# Is TCP ok for dogs?



## Maiisiku

Is it ok to use TCP on dogs? My vet said savalon was ok but I forgot to ask about TCP as I've only had Freya 3 days she had a dew claw growing into the pad, it's lightly grazed (not overly serious) and I cut it away, but I'm just wondering if it's ok to use tcp on cuts for dogs in future?


----------



## cinnamontoast

It's fine, but maybe dilute it as it could sting. I use Savlon liquid, purely cos it was on the shelf in the supermarket. 

Hibiscrub is also widely used.


----------



## Maiisiku

hmm I think I'll get some... it can't hurt when you have 4 dogs... they are always getting little cuts etc.


----------



## Sled dog hotel

About the best thing Ive found to keep small cuts and grazes clean is cooled boiled water with salt disolved in it.
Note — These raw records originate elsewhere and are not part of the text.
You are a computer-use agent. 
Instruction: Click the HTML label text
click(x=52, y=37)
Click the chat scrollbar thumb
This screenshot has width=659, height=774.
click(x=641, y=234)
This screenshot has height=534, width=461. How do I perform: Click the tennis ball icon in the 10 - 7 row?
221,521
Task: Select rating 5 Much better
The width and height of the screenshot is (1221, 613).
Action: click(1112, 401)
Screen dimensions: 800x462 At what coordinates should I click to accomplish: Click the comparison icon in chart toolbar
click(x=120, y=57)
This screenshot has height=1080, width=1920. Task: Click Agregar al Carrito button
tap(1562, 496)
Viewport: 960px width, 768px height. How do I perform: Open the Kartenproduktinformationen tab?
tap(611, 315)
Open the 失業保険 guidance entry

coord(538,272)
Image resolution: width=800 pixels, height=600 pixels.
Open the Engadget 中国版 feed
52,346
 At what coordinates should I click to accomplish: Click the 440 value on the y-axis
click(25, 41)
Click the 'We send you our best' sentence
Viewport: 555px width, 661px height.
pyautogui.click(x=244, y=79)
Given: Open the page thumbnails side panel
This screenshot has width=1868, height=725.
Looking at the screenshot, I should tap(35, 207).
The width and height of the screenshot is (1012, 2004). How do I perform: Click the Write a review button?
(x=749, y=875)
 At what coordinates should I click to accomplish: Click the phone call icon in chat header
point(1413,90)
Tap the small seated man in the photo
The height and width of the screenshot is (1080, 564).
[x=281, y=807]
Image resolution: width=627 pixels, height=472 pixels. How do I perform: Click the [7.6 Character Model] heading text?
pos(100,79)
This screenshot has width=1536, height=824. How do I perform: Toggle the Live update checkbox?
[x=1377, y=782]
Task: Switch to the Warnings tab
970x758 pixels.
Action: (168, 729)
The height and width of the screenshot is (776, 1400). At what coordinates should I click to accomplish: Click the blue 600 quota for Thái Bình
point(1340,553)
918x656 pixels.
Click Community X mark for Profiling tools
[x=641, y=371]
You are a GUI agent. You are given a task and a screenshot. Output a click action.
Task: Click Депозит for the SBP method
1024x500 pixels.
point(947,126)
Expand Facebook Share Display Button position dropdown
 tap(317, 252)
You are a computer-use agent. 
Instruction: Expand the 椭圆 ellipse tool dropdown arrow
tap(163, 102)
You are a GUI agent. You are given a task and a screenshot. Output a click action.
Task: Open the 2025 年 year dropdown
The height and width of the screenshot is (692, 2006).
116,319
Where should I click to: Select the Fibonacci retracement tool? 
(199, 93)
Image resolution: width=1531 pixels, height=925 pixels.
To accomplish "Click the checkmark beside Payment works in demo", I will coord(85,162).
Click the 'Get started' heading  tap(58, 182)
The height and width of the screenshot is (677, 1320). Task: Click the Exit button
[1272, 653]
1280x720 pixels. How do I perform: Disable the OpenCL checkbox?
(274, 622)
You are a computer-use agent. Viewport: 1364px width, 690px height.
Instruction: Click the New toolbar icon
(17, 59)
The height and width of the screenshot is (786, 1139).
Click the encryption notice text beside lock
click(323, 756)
Savlon cream seems to be ok too.


----------



## Tanya1989

Dilute it a fair amount and remember to watch out for the sharp end.... It stings like crazy.


I personally just use a heavy salt water solution. It doesn't sting and it smells lovely.


If you can get something like hibiscrub, you're laughing.


----------



## cinnamontoast

Hibiscrub available online and at any horse tack shop. Be sparing with it because it can break down the tissue of the skin and make bacterial infections worse, therefore. Dilute lots.


----------



## Manoy Moneelil

TCP diluted 50% with water is OK with doggies.

Personally we use an iodine based liquid (*Betadine*), similar to the stuff painted on people prior to operations, it's cheap and does a fantastic job.

Regarding the mention of salt water, really this is OK to clean a wound I.E. irrigate the wound to wash out dirt and grit but is it not a dressing _solution_ - if you'll pardon the pun. Saline solution will not actively disinfect the wound, like Betadine or dilute TCP will.

Saline solution: For those readers that are wondering dissolve a teaspoon of salt in a litre of water, rolling boil for a minute, then allow to cool.

*We use Betadine on human injuries too.​*
Povidone-iodine - The trade call it PVP-I

There are other brand names like Povidone and Videne and sold widely in the UK. By the gallon in fact marketed to veterinary care
industry as "Vetasept".

Not a Savlon fan, medical people I've spoken with don't rate it.

POI. We buy Betadine overseas, a damn sight cheaper than the UK prices for medical care products. :thumbup:


----------